[Source records]
+---+

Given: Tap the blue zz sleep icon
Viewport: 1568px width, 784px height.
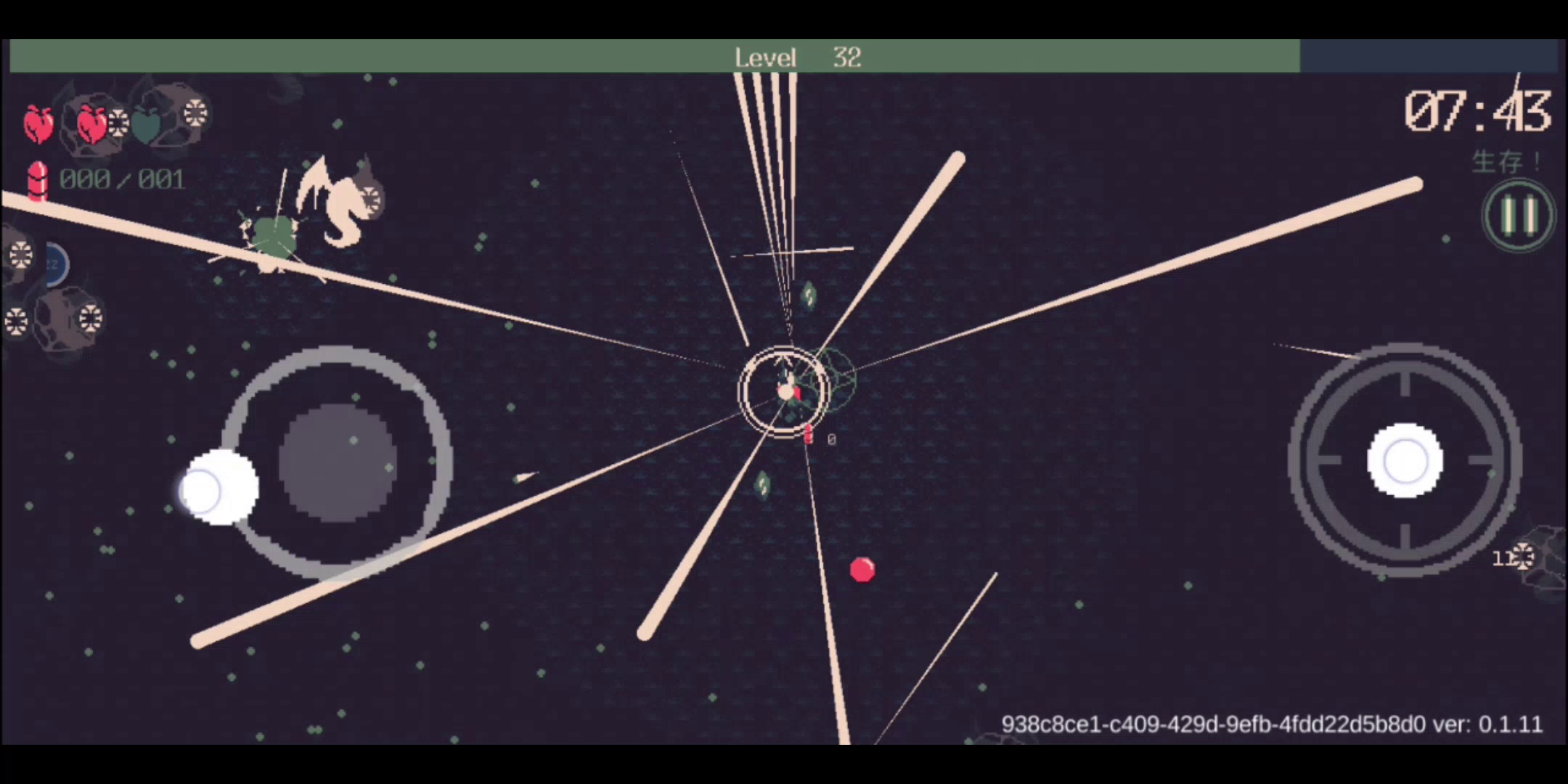Looking at the screenshot, I should click(55, 264).
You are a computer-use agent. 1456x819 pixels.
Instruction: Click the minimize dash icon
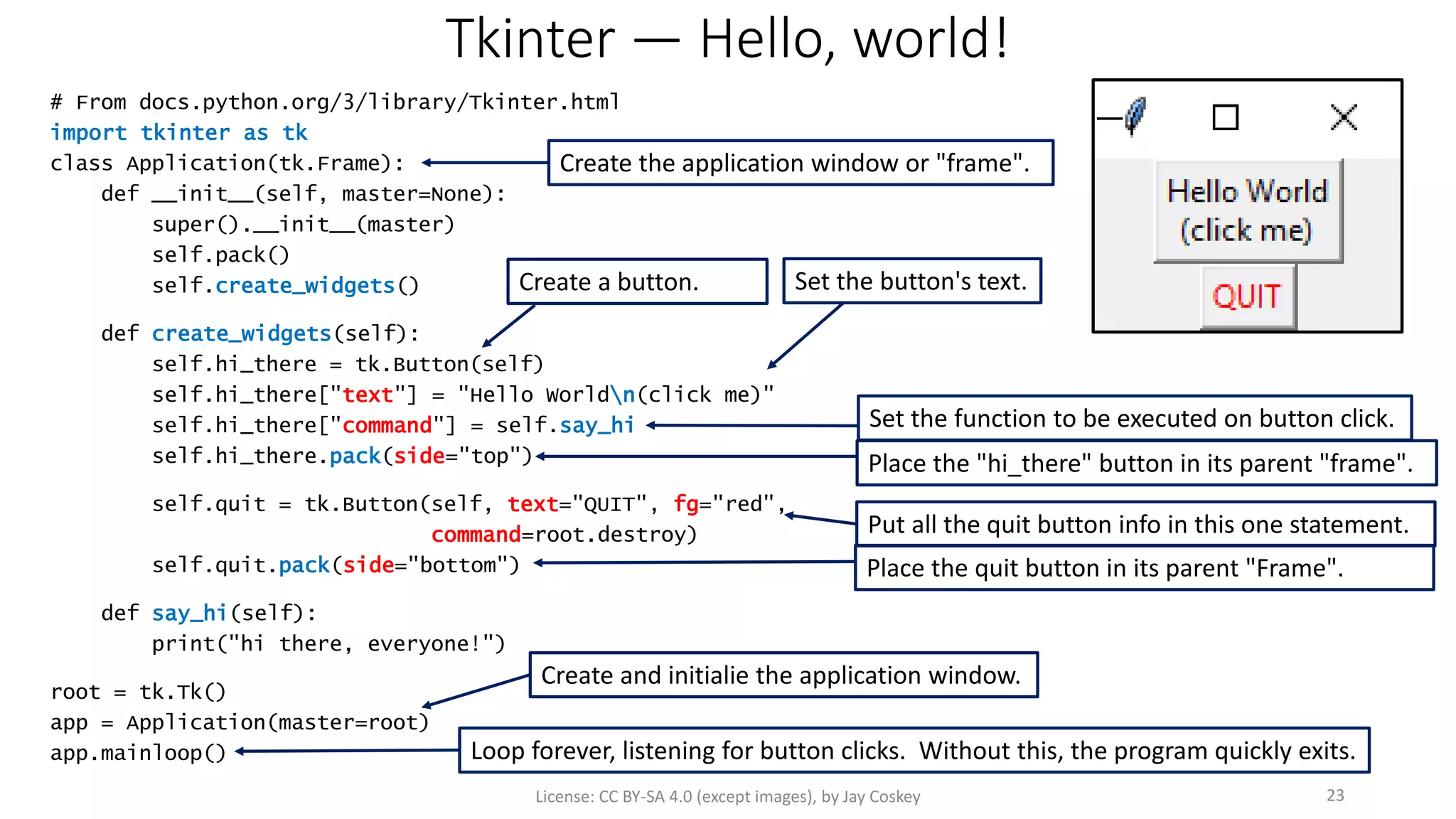point(1108,118)
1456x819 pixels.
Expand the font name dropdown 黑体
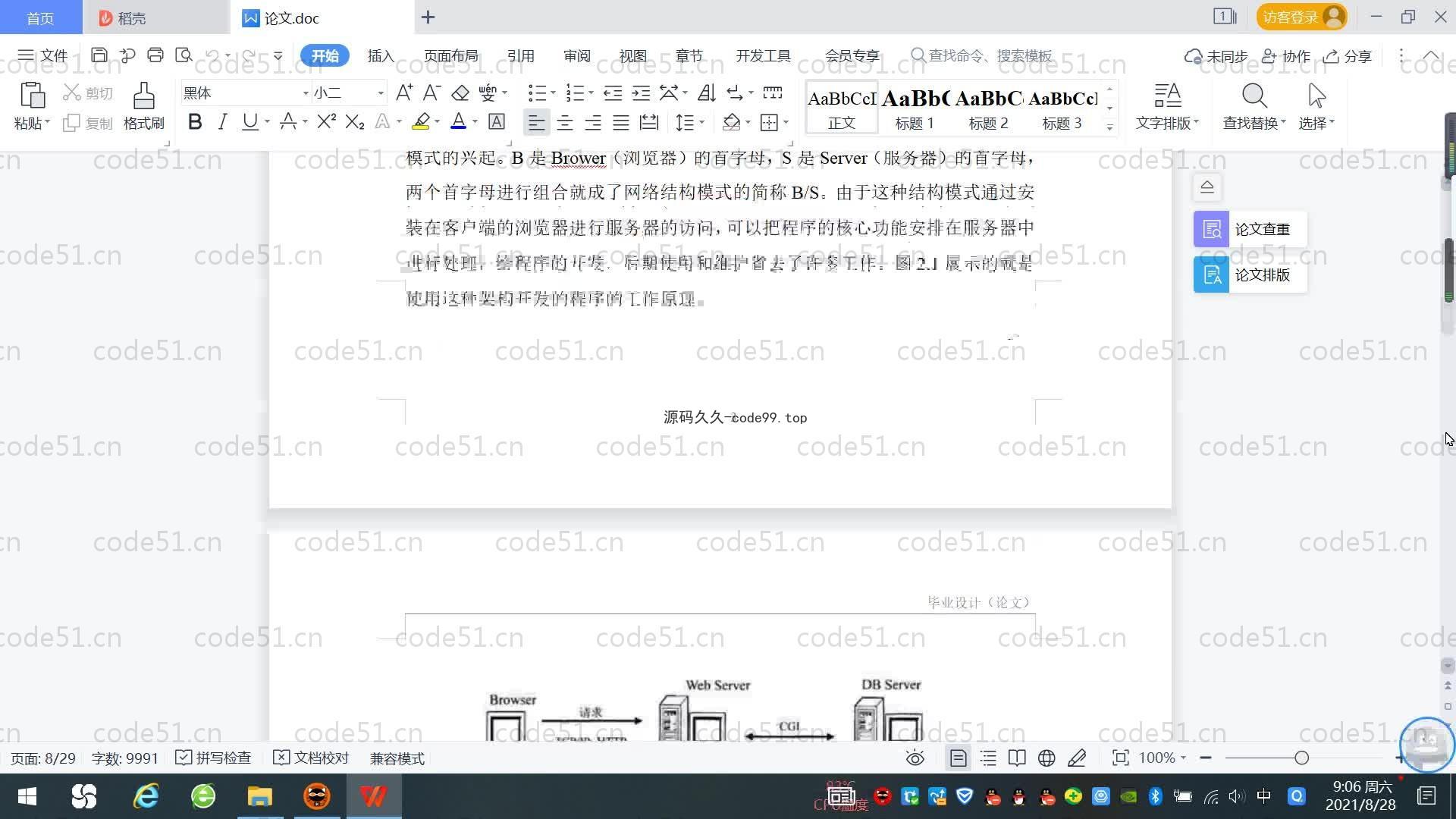306,93

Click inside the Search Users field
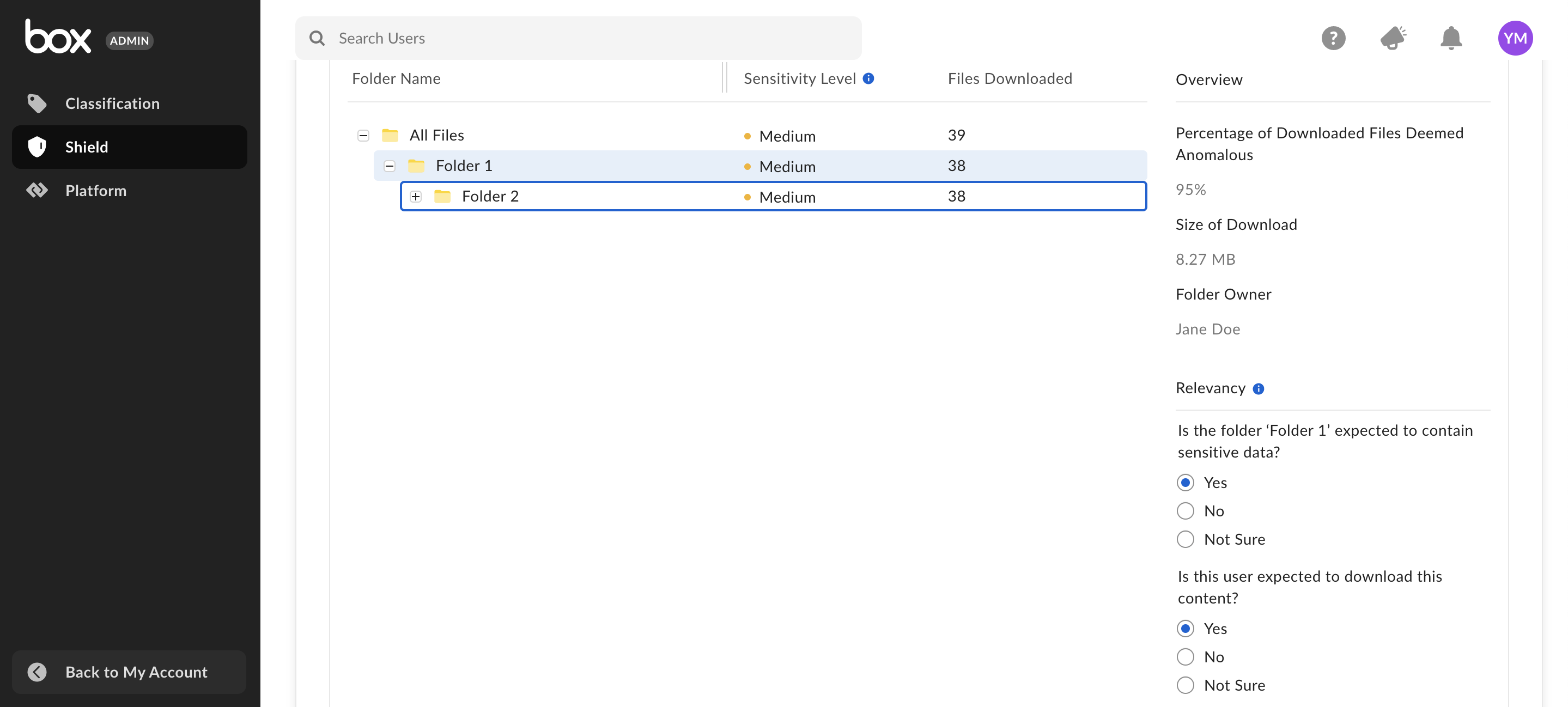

+---+

Will you restate every entry word for word and omit the images?

Reply:
Given: Tap the blue zz sleep icon
Viewport: 1568px width, 784px height.
Looking at the screenshot, I should click(55, 264).
You are a computer-use agent. 1456x819 pixels.
Instruction: Click the minimize dash icon
point(1108,118)
1456x819 pixels.
Expand the font name dropdown 黑体
306,93

Click inside the Search Users field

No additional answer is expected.